Darüber wurde Balten unwillig und klagte sehr über mich, daß ich mit der Kraft der Schrift widerstanden hätte, daß ich unrechtmäßig auf meiner Seligkeit bestände, und daß ich keine Hoffnung hätte. Da weinten sie sehr; aber es ging mir nicht zu Herzen, er mochte schweigen oder reden; er ließ alles Volk aus der Kammer sich entfernen, und blieb mit meinen beiden Schwestern und mir allein. Hierauf bat er mich sehr und sagte: Liebe Maeyken, habe doch Mitleiden mit deiner armen Seele; ich aber erwiderte herzhaft: Das hoffe ich auch zu tun; und sage, sagten sie, daß es dir leid sei, daß du geirrt habest; es ist genug, du darfst nichts mehr sagen; man wird für dich sofort eine Schrift nach meiner Angabe anfertigen und ich samt deinen beiden Schwagern wollen sie selbst unterzeichnen; es soll heimlich gehalten werden und man wird alles für dich tun, was möglich ist; laß dieses geschehen, meine liebe Schwester.
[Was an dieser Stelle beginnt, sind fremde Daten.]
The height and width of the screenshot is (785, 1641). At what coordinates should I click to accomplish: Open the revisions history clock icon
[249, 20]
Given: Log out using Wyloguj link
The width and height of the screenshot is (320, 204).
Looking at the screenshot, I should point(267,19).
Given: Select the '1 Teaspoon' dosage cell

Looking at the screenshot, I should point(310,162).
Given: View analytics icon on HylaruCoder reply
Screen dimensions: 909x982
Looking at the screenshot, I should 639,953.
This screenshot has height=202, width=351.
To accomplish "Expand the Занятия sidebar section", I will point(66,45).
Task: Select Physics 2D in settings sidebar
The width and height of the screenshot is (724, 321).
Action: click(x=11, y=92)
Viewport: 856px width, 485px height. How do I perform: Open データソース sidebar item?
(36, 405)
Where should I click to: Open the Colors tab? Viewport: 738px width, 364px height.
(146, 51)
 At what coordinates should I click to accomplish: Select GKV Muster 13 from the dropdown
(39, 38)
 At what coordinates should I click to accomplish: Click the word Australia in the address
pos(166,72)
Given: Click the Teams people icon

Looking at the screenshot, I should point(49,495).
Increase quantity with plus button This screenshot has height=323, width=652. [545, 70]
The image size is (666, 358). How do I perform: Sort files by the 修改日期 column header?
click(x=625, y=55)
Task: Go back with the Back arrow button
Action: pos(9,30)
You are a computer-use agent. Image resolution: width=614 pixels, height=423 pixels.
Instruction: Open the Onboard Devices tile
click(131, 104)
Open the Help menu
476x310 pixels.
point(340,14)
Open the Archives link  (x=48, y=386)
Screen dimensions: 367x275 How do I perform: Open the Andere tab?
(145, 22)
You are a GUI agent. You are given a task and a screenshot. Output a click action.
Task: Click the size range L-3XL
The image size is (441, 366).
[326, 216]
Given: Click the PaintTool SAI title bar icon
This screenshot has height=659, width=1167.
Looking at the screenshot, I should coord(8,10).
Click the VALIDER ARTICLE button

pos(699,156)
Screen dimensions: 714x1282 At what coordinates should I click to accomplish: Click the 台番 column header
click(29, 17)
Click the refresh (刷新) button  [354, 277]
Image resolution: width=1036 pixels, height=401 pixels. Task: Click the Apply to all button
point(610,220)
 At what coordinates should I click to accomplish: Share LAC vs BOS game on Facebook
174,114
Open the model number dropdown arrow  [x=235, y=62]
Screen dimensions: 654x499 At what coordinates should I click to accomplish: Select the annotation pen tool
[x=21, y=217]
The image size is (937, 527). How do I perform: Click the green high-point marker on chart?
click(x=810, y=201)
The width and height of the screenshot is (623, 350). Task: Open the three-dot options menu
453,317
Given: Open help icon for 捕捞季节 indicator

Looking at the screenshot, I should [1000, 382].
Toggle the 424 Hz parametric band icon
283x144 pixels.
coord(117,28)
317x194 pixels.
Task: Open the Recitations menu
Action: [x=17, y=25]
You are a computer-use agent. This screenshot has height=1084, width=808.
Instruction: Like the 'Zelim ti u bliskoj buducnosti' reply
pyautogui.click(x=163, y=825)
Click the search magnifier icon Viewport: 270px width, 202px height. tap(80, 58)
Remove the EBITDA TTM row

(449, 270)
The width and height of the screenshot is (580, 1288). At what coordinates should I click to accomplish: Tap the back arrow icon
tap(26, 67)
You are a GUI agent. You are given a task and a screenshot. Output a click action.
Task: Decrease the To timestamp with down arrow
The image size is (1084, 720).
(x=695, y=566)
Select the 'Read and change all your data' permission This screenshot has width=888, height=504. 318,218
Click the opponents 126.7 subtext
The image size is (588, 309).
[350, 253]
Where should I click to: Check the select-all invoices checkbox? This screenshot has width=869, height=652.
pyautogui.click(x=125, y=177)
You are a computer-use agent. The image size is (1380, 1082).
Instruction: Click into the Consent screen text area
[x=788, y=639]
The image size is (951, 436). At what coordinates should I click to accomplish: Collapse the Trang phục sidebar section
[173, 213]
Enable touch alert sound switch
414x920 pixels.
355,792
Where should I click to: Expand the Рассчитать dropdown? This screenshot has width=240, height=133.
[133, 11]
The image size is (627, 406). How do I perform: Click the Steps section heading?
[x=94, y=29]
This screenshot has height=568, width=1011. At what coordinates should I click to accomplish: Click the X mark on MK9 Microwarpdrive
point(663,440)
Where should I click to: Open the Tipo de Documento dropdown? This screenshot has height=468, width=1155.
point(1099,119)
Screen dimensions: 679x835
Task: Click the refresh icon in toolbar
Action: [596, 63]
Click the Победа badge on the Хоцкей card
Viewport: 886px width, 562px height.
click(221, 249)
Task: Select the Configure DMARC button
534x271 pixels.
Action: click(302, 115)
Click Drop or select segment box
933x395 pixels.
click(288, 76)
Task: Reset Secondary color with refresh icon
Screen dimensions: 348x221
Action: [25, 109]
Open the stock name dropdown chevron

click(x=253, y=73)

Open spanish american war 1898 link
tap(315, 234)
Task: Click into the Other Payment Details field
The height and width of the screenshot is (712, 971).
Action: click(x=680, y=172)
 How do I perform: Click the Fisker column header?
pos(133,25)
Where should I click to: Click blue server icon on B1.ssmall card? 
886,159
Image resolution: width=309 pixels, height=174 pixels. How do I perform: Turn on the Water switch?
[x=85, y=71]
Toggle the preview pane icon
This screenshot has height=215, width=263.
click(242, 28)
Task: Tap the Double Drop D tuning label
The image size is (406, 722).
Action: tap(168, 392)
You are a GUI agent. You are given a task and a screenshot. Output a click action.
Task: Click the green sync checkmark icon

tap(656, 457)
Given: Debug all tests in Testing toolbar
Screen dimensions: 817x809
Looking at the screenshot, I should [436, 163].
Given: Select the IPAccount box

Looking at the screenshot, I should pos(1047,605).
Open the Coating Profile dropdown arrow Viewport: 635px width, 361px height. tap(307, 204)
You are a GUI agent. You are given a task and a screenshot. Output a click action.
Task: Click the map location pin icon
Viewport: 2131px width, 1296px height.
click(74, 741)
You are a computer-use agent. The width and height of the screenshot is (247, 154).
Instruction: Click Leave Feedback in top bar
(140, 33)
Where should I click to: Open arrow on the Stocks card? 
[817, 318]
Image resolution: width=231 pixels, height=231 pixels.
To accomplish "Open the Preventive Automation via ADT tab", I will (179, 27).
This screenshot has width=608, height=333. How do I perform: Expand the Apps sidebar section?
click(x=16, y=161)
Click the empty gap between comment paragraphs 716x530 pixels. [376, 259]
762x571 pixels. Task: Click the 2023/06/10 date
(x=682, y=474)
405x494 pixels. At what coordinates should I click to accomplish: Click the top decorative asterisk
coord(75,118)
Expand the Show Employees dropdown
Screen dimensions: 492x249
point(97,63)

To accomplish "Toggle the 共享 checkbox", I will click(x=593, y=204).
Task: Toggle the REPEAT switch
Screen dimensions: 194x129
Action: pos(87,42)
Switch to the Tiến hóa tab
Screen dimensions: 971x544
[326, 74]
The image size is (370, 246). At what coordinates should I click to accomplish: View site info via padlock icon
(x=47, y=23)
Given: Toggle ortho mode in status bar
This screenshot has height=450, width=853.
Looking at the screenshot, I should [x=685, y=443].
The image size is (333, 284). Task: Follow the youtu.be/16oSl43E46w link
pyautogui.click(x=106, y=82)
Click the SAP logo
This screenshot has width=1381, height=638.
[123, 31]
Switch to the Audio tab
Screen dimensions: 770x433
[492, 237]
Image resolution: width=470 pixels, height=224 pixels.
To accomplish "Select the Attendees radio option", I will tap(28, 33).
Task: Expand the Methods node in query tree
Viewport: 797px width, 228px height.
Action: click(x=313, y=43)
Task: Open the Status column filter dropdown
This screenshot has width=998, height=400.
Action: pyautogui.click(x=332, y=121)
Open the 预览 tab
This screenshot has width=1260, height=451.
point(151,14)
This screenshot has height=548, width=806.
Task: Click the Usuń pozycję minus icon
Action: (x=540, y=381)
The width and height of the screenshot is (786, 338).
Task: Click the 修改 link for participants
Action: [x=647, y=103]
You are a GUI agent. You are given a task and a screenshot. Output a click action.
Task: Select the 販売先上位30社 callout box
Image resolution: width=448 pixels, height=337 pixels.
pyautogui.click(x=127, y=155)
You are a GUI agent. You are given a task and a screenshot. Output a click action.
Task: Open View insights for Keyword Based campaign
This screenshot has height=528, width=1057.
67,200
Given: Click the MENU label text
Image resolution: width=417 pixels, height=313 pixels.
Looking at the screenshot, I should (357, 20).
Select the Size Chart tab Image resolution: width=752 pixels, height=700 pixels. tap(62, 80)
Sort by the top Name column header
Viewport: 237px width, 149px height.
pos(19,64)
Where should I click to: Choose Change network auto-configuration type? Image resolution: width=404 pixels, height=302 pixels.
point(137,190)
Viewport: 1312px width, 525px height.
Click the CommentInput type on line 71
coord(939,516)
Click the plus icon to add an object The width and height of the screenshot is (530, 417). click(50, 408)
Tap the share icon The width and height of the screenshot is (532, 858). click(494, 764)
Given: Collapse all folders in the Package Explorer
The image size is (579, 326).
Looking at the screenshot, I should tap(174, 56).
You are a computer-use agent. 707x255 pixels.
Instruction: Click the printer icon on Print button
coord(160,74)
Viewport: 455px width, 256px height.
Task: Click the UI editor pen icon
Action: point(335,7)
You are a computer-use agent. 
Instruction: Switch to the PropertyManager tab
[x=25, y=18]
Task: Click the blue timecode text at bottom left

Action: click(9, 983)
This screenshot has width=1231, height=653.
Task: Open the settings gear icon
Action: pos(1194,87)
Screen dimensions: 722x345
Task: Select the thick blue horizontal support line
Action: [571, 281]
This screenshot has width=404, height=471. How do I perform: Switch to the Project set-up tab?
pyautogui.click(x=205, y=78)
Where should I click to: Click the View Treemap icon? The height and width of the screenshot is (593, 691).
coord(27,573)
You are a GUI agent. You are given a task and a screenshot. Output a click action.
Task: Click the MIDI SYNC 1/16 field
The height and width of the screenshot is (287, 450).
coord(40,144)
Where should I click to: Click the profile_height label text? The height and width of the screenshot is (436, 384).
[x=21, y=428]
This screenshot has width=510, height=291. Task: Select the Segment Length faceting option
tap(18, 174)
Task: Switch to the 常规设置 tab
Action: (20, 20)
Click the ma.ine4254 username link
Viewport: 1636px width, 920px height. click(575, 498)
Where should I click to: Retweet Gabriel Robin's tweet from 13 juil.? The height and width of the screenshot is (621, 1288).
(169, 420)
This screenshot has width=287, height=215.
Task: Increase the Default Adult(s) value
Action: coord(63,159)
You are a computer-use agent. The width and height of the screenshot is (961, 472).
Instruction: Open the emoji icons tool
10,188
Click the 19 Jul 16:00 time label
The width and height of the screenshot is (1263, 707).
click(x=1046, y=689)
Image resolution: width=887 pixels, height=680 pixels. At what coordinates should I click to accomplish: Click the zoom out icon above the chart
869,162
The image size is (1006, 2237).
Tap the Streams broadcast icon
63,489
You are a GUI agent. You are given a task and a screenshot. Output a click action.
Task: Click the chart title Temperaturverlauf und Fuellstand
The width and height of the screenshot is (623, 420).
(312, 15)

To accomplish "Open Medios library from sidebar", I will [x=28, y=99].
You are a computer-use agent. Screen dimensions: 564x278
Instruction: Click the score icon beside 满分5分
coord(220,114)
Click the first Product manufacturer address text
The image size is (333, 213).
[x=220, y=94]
Da wurde ich in meinem Geiste gerührt und sprach: Ihr solltet wohl euer Haupt ruhen lassen, ihr tut verlorene Arbeit, ich bin nicht von solcher Meinung, daß ich sagen sollte, es wäre mir leid; nein, so wenig leid ist es mir, daß ich es noch tun wollte, wenn ich es nicht schon getan hätte; was ich in meinem Sinne habe, dabei will ich mit Gottes Hilfe bleiben und keine Bitten, keine Pein, ja, selbst der Tod soll mich nicht abwendig machen, ich begehre darin zu sterben. Darum quält mich nicht, ich wollte wohl gerne mit Lauwrens Huysmaker reden, wenn es mir gestattet werden möchte, desgleichen auch eure Angesichter sehen, aber ich muss mich mit Geduld trösten.

Bleibt dem Herrn befohlen und dem Worte seiner Gnade. Grüßt mir Andries, grüßt mir Matthäus, ich grüße euch beide, grüßt mir Lauwrens, grüßt mir Hans, grüßt mir sehr den Adriaen und Lauwrens Weib samt Lauwrens, des Besenmachers Weib und Hanskens Weib.